Authors need to write more in the LGBT space. I know a lot is being written, but, I also think that a lot is still not enough. Books such as “The House of Impossible Beauties” make you see, realize and understand that. I had been wanting to read this one for a while now and I am so happy that the wait paid off because I absolutely loved this gem of a book. There are some books that stick with you, no matter what and this will for sure be one of them.

“The House of Impossible Beauties” is literally that – a house of people living on the edge in the ’80s of New York – a time riddled with confusion, mayhem, and change. From all that I have read and understand, I know it isn’t easy to write an AIDS novel, but this one is so much more than just that. In so many places in the book, I had to put it down and breathe a little, because I could see myself in its pages and not just when it came down to one character or one incident. It was an amalgamation of it all. And yes, I did weep, if not cry while reading it.

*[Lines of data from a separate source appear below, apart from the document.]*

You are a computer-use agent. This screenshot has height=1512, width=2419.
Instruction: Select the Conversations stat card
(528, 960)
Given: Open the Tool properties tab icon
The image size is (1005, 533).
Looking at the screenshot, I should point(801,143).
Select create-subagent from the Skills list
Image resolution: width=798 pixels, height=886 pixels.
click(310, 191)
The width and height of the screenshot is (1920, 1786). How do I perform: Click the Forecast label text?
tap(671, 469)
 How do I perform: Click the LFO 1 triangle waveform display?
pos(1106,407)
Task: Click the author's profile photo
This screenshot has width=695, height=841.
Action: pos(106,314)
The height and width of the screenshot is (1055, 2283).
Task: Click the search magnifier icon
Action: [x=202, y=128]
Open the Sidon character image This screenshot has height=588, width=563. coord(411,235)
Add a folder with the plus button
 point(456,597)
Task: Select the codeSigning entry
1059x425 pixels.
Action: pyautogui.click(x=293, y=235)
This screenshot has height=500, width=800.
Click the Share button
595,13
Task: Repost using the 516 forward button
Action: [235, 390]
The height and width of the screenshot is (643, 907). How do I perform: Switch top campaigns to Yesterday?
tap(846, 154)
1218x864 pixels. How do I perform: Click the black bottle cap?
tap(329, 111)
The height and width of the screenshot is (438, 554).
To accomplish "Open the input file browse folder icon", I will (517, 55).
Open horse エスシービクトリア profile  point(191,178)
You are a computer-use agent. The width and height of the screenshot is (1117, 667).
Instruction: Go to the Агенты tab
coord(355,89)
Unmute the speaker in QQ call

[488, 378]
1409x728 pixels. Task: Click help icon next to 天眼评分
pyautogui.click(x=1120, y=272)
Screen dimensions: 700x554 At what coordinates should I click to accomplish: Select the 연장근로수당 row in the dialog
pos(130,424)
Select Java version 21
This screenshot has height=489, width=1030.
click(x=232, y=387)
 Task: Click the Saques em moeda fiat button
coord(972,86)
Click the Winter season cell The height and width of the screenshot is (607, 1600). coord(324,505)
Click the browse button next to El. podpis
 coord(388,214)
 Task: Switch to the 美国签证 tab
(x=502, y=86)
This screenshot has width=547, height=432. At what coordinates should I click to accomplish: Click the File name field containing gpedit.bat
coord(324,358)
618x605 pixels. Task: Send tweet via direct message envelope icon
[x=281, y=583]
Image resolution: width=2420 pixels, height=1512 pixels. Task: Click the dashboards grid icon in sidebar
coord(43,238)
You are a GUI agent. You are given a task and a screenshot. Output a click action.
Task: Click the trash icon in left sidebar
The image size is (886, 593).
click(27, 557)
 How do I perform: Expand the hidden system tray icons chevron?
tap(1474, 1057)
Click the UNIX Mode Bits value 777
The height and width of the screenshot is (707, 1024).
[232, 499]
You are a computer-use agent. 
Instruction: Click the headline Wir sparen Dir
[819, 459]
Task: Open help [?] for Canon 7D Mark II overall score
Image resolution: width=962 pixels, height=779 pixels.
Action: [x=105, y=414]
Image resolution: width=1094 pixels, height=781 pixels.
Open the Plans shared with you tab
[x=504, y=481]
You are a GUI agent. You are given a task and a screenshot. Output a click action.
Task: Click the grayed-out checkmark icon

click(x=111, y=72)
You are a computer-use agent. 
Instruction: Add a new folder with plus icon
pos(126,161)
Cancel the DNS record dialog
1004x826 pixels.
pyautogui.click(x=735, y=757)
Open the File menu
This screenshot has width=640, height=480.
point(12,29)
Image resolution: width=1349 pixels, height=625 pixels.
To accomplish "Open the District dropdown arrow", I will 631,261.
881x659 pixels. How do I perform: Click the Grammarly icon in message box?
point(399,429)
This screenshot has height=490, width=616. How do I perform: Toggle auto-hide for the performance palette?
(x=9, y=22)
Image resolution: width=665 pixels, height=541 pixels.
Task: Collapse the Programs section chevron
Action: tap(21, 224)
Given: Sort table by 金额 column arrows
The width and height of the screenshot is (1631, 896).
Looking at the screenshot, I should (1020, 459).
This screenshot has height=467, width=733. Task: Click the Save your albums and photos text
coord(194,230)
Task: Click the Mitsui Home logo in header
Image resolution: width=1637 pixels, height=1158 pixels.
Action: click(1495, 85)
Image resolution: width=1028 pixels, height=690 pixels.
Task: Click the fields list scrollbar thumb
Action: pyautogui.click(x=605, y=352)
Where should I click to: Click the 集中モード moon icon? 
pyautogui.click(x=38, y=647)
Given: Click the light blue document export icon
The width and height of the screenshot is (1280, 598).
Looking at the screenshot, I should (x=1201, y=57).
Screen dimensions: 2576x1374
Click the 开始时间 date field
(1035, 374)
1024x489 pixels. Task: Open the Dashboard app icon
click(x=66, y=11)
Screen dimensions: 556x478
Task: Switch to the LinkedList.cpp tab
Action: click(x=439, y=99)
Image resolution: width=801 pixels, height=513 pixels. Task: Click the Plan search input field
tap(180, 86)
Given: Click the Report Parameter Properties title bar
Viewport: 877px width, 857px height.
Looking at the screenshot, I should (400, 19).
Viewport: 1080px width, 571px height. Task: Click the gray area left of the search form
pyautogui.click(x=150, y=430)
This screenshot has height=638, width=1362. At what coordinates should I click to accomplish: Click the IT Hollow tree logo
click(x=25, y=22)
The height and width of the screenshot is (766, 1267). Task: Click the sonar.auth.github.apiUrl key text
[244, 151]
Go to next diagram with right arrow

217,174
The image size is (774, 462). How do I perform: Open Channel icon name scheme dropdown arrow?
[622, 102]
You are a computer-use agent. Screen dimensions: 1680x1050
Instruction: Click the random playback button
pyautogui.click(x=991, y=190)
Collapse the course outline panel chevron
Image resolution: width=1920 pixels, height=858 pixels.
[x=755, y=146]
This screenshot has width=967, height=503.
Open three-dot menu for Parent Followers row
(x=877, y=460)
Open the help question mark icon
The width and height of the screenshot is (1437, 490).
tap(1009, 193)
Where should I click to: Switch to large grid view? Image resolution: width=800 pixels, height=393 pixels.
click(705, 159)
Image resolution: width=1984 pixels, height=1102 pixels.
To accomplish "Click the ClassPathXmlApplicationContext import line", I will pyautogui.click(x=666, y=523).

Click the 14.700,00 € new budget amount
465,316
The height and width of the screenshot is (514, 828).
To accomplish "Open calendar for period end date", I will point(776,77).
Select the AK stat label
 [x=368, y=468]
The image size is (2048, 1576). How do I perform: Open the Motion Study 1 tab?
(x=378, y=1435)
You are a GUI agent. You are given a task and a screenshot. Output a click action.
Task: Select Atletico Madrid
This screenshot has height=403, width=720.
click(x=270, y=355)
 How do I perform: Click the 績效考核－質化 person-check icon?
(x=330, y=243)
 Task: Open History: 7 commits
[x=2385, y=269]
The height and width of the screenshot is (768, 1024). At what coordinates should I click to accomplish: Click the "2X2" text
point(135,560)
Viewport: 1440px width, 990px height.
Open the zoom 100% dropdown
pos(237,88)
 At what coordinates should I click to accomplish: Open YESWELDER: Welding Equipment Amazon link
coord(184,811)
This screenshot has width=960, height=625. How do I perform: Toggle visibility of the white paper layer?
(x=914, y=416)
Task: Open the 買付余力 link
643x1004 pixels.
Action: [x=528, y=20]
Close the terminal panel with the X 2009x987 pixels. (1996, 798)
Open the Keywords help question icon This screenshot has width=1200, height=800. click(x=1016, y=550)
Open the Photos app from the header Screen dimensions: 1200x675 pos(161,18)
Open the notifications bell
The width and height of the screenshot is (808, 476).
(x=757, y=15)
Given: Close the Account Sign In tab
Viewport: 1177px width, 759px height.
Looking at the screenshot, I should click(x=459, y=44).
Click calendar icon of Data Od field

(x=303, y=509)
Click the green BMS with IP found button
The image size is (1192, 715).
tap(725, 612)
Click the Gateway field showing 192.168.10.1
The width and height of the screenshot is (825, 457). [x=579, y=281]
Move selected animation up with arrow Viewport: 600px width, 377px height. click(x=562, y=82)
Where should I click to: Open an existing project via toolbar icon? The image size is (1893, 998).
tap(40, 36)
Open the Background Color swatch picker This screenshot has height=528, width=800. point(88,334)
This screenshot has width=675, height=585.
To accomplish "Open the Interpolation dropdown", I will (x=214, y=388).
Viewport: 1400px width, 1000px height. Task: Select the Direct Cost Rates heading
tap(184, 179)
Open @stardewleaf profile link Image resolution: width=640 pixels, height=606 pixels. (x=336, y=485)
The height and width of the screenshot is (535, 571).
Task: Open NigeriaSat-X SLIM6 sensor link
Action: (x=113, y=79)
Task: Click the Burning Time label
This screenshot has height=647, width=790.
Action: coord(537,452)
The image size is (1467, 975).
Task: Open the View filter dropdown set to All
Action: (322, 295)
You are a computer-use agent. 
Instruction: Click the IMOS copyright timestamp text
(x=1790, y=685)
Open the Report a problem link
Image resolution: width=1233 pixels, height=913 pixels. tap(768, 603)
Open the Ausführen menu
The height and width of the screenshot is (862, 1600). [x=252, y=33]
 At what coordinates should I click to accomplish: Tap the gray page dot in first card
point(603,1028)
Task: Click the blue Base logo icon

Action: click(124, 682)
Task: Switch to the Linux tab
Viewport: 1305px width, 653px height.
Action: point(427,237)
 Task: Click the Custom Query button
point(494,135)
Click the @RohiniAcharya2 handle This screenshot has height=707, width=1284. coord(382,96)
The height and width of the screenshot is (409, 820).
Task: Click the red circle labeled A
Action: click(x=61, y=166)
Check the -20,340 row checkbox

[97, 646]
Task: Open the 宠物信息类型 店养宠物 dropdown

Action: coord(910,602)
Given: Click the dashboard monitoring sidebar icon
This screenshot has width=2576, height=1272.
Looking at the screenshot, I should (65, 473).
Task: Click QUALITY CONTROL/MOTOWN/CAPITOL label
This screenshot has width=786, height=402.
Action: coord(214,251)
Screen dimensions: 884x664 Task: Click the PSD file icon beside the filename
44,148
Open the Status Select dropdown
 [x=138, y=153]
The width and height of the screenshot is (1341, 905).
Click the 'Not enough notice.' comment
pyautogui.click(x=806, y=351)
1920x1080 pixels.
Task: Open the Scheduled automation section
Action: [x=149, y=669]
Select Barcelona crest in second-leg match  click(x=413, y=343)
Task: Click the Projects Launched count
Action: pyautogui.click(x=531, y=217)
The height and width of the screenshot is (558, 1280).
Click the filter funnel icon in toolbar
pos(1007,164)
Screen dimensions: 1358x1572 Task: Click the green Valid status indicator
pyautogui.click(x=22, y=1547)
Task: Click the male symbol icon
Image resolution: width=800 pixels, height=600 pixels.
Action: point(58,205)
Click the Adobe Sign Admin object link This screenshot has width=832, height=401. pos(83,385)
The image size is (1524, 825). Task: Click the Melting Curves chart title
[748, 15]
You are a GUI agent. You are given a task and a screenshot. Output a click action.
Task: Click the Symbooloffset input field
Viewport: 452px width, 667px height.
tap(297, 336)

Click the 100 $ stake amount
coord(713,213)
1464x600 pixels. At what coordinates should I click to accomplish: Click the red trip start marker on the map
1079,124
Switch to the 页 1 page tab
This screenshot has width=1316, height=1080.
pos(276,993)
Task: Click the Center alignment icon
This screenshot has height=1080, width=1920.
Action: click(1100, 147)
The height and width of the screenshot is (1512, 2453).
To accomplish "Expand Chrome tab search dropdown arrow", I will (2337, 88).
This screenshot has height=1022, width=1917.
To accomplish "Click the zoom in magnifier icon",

At the center of this gregarious, big-hearted novel is Angel – barely seventeen, new to the drag world and ball culture, with a big heart to care for those who need it the most – people who are like her and those without love. She falls in love with Hector, who shares the dream of forming the House of Xtravaganza, the first-ever all-Latino house in the Harlem ball circuit. When Hector dies to AIDS, Angel decides to build the house all by herself and she does.

And this is where it all begins in the book. Part One is about introducing these characters who inhabit the house – Angel, Venus – the trans girl who just wants someone rich to look after her, Daniel who in a way saves Venus and himself and Juanito – the quiet one who is in love with fabrics. The marginality of these characters – of not just being gay or trans but also Latino in the ’80s (and even today it isn’t easy, being either or both of these) shines – almost jumping out of the pages. Cassara opens you to a new world (if new to you that is) and merges it beautifully with characters who sear through your heart.

The writing is not only taut but also funny in so many places. The book is not without humour and perhaps we need more of it to get through the day. The novel is, of course, raw and you wish certain things didn’t happen to them, but they do and through all of it, the House of Xtravaganza stands tall, sheltering them, and how the shifting views of people regarding LGBT population, gives it a totally different form and shape. What I loved is the history of LGBT interspersed far and few in-between the pages, quite cleverly by the author.

“The House of Impossible Beauties” should be read by one and all and not only the LGBT population. It is a novel about empathy, kindness, forgiveness and above all just being who you are, without fear or inhibitions. I only wish I had a house like this to go to when I was growing-up and needed a friend, a mother, or even a lover.